Cost of war rising again, to $6 billion

Pentagon doubles estimate for U.S. role in conflict through Sept.

Allies pummel Novi Sad

Exodus of refugees continues on roads to Albania, Macedonia

April 18, 1999|By Mark Matthews | Mark Matthews,SUN NATIONAL STAFF

WASHINGTON -- Sharply raising the price tag for the Kosovo war, the Pentagon announced yesterday that it will ask Congress for $6 billion to pay for America's part of NATO's air operation through September.

The request nearly doubles the $3 billion to $4 billion estimate that administration officials offered a few days ago. Besides including money for humanitarian operations, it could also prevent overall military readiness from suffering because of the air campaign, a major concern of Congress.

It would fund operations until the end of the fiscal year, but that doesn't mean that NATO necessarily expects the campaign to last that long.

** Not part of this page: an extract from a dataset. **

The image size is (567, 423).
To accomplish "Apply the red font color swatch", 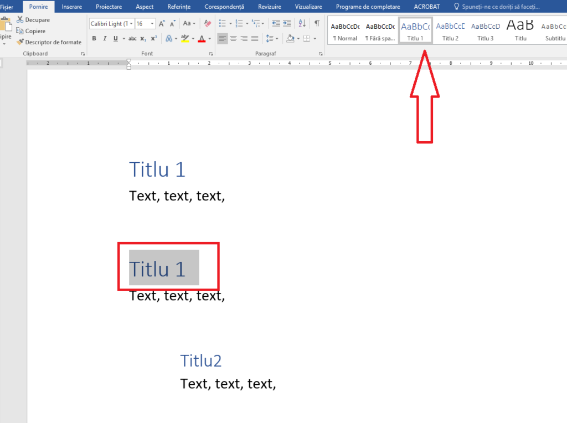I will [201, 39].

However, officials in recent days have sought to prepare the public for a drawn-out air war lasting into the summer.

Costs would have to be recalculated if President Clinton and other NATO leaders changed their minds and decided to launch a ground war, officials said.

The announcement came hours before Serbian television reported a new wave of NATO bombing last night, including the most intensive attacks on Yugoslavia's second-largest city, Novi Sad. The TV report said one missile hit the city's oil refinery in the half-hour attack. Loud explosions could also be heard in Belgrade.

"I know they're on their way. We do not have ideal weather, but we are flying," said a NATO spokesman, Lt. Col. Michael Kaemmerer, in Brussels, Belgium. The attacks covered most of Yugoslavia, he said. But the spokesman said it was too early to make comparisons with previous nights' raids.

Meanwhile, tens of thousands of refugees continued to pour out of Kosovo, putting a devastating strain on neighboring Albania and Macedonia.

The desperate flow marked yet another shift in tactics by the regime of Yugoslav President Slobodan Milosevic, which began forcing Kosovar Albanians out of the province when the NATO bombing began March 24 and then pushed refugees back into the province. U.S. officials say the refugees are being forced to abandon their vehicles at the border and stripped of identity papers.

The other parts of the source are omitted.